Panelin oturum yöneticiliğini yapan Türk Tabipleri Birliği Genel Sekreteri Dr. Bülent Nazım Yılmaz açılış konuşmasında, temel insan haklarının yok sayıldığı bir ortamda hekimlik yapmanın ve halk sağlığından söz etmenin mümkün olmadığına dikkati çekti. İkinci Dünya Savaşı’nın neden olduğu ağır yıkım ve tahribatın ardından, benzeri acıların bir daha asla yaşanmadığı ve barışın egemen olduğu bir uluslararası düzen kurmak amacıyla imzalanan bildiride yer alan hak ve özgürlüklere dayalı uluslararası bir düzenin hala kurulamadığına vurgu yapan Yılmaz, temel hak ve özgürlüklerin esas alındığı barış ve demokrasinin hakim olduğu bir ortamın sağlanması gerektiğini söyledi.

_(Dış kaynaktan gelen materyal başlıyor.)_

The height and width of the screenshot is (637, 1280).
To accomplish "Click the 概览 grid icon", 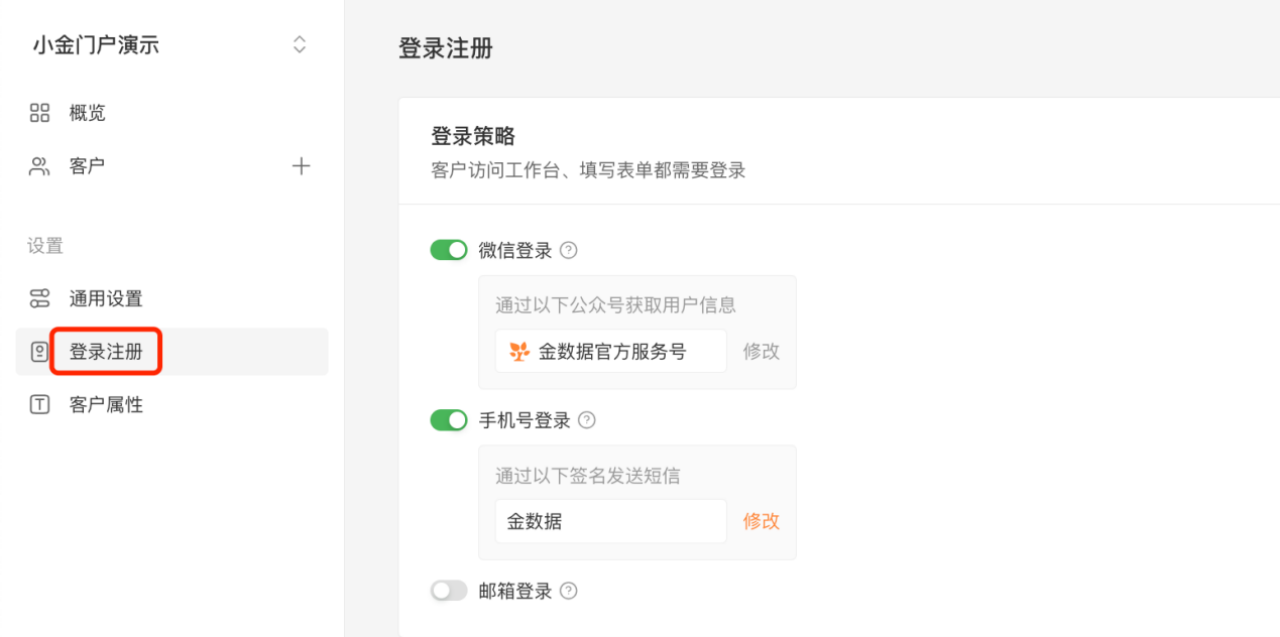I will (x=39, y=113).
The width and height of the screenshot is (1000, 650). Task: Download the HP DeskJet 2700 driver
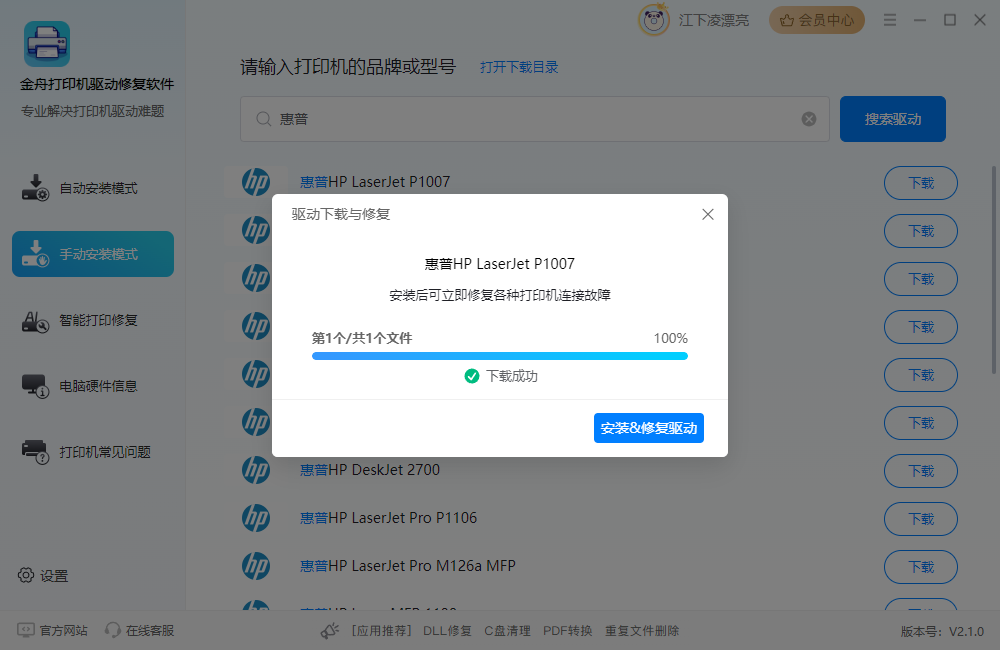pos(920,471)
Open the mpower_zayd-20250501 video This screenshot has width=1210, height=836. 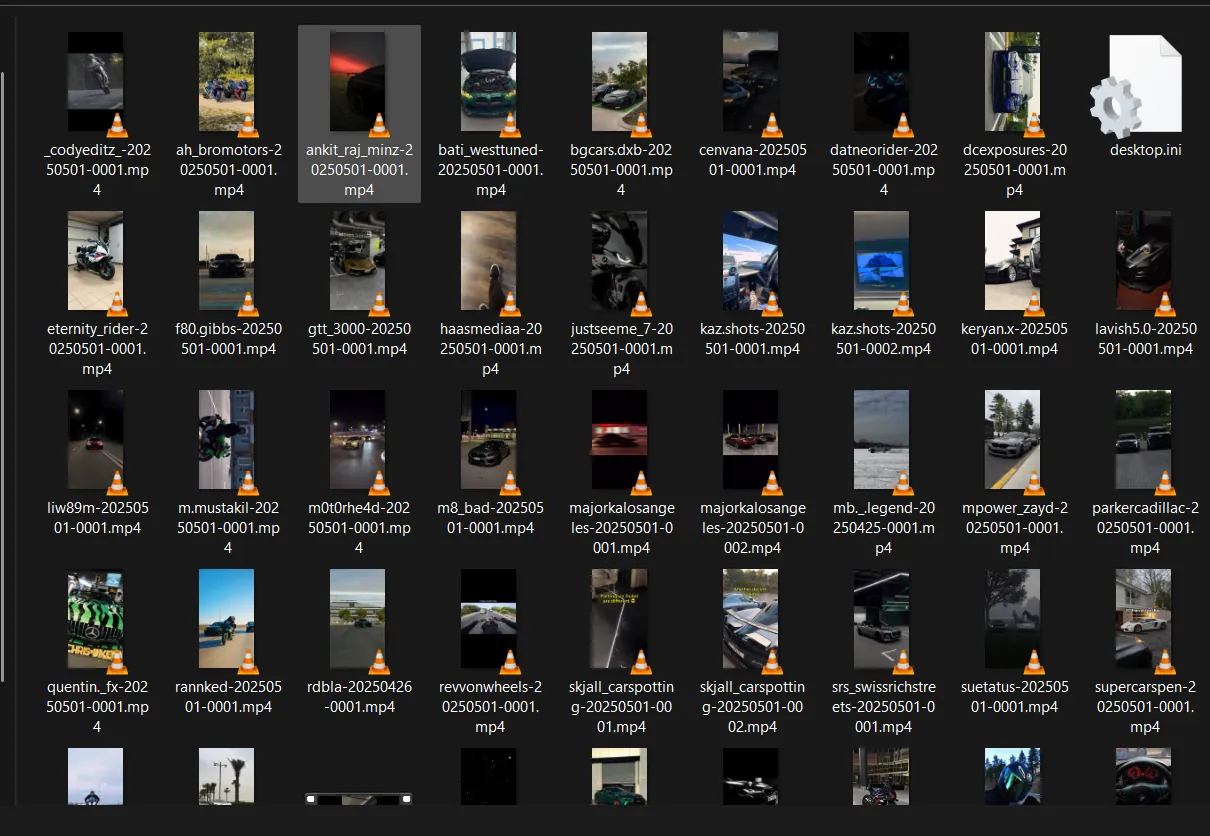coord(1013,440)
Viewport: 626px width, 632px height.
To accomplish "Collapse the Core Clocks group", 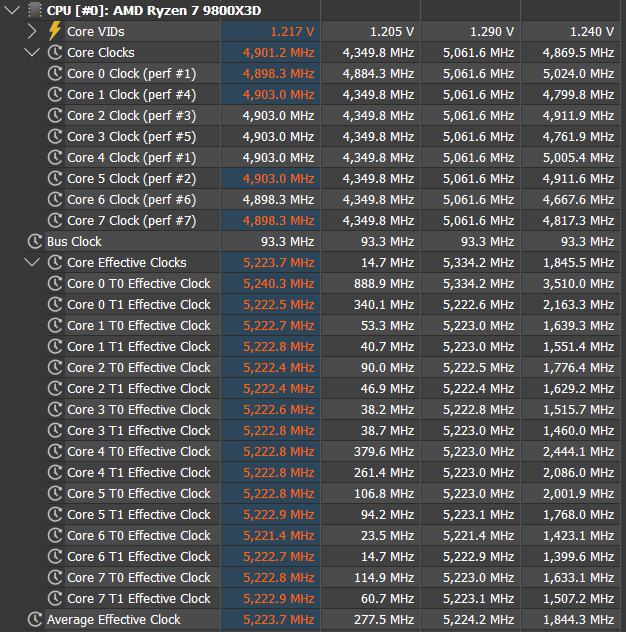I will 32,52.
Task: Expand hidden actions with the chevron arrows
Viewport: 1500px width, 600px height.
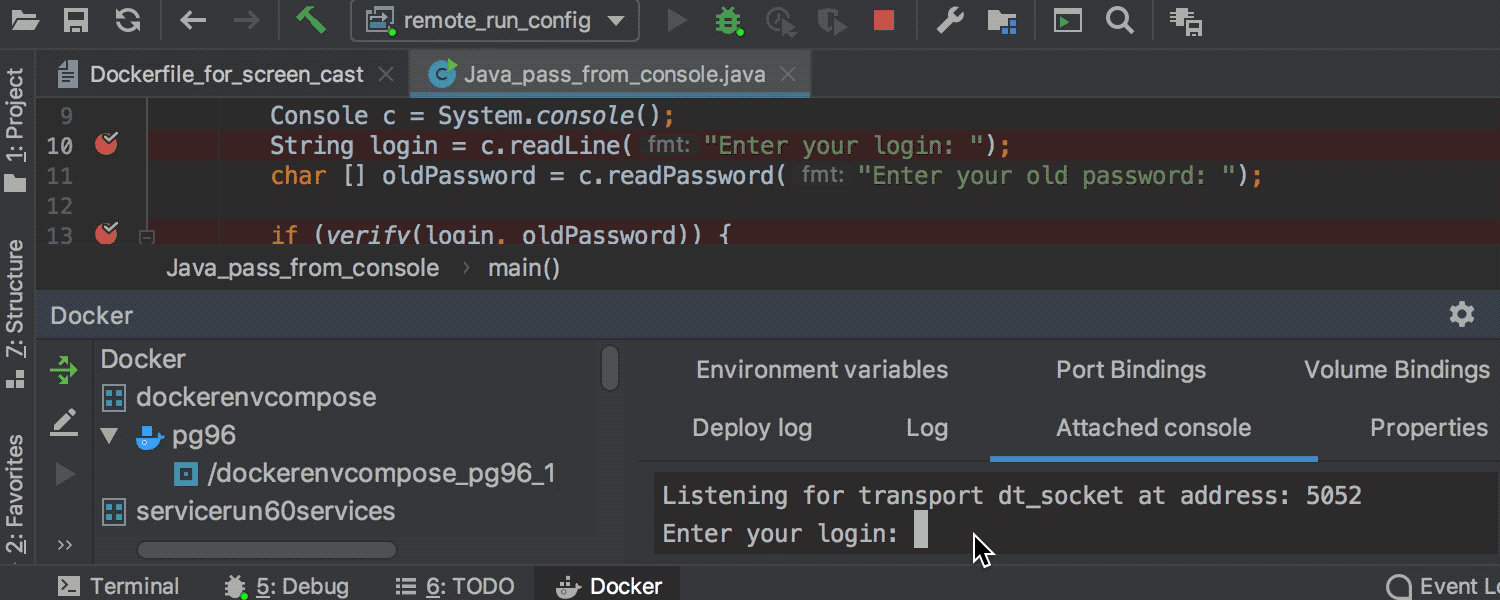Action: click(x=64, y=545)
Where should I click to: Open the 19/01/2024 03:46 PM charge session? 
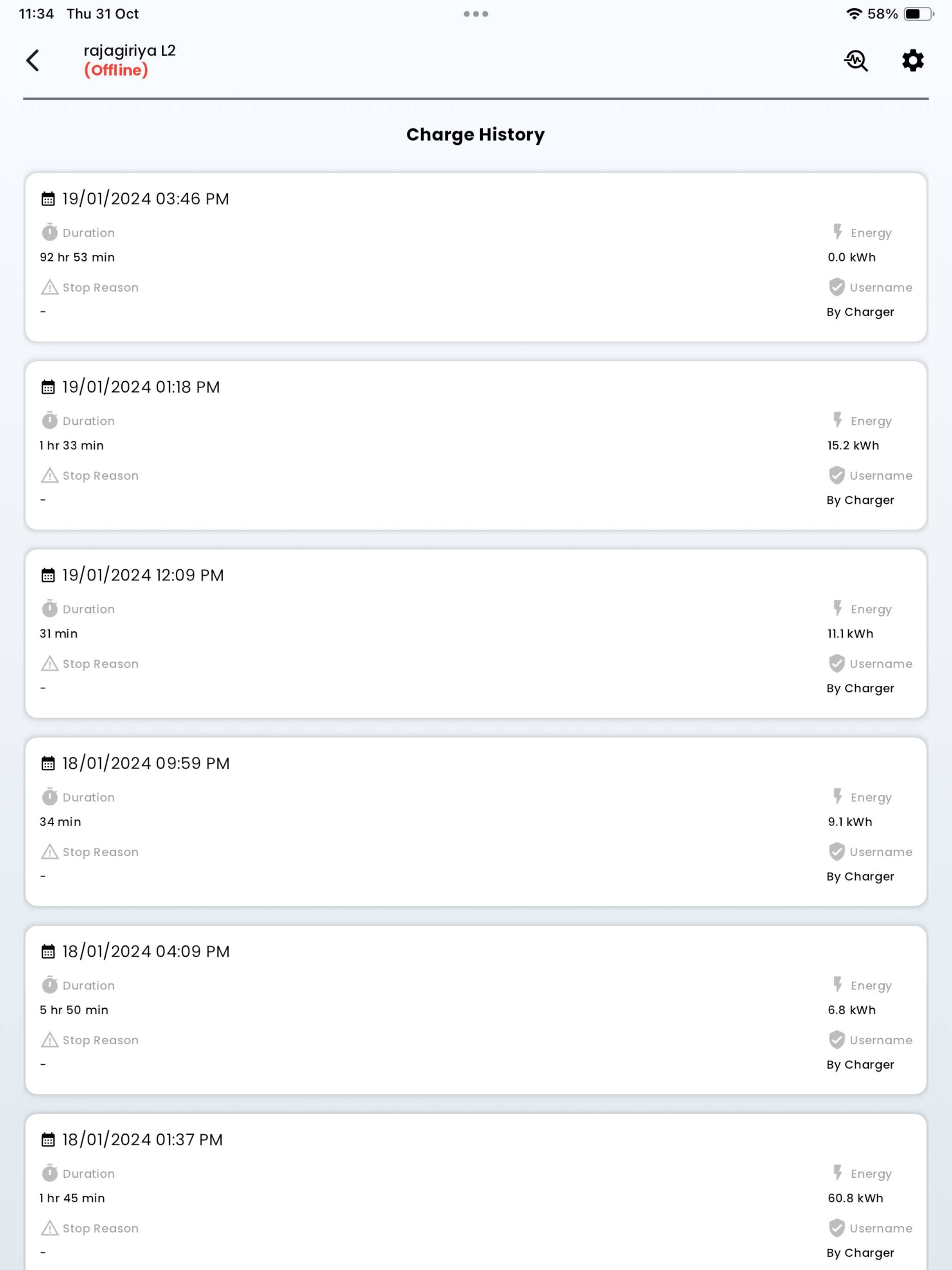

İnsan Hakları Evrensel Bildirisi’nde herkesin düşünce ve anlatım özgürlüğüne hakkı olduğu, Anayasanın 28. maddesinde de  “Basının hür olduğu, sansür edilemeyeceği”nin açıkça belirtilmesine rağmen, bugün Türkiye’de bu hakkın kullanılamadığına vurgu yapan Çağdaş Gazeteciler Derneği Bursa Şube Başkanı Rabia Deniz ise 10 Aralık Dünya İnsan Hakları Günü’nde Türkiye’deki cezaevlerinde toplam 115 gazeteci bulunduğunu belirtti. Deniz, konuşmasında ayrıca toplumdaki şiddette medya ve siyasetin rolünü de masaya yatırdı. Deneyimli televizyoncu ve yapımcı Güzim Abraş, şiddetin nedenlerine yönelik yaptığı sunumda sevgi dilinin önemine değindi.

Avukat Tekin Öztürk, toplumsal şiddet ve hak ihlallerinin yasal karşılığını anlattı. Herkesin yasalar karsısında eşit olduğunu ifade eden Öztürk, her bireyin ayrımsız olarak yasaların koruyuculuğundan eşit olarak yararlanma hakkına sahip olduğunu belirtti.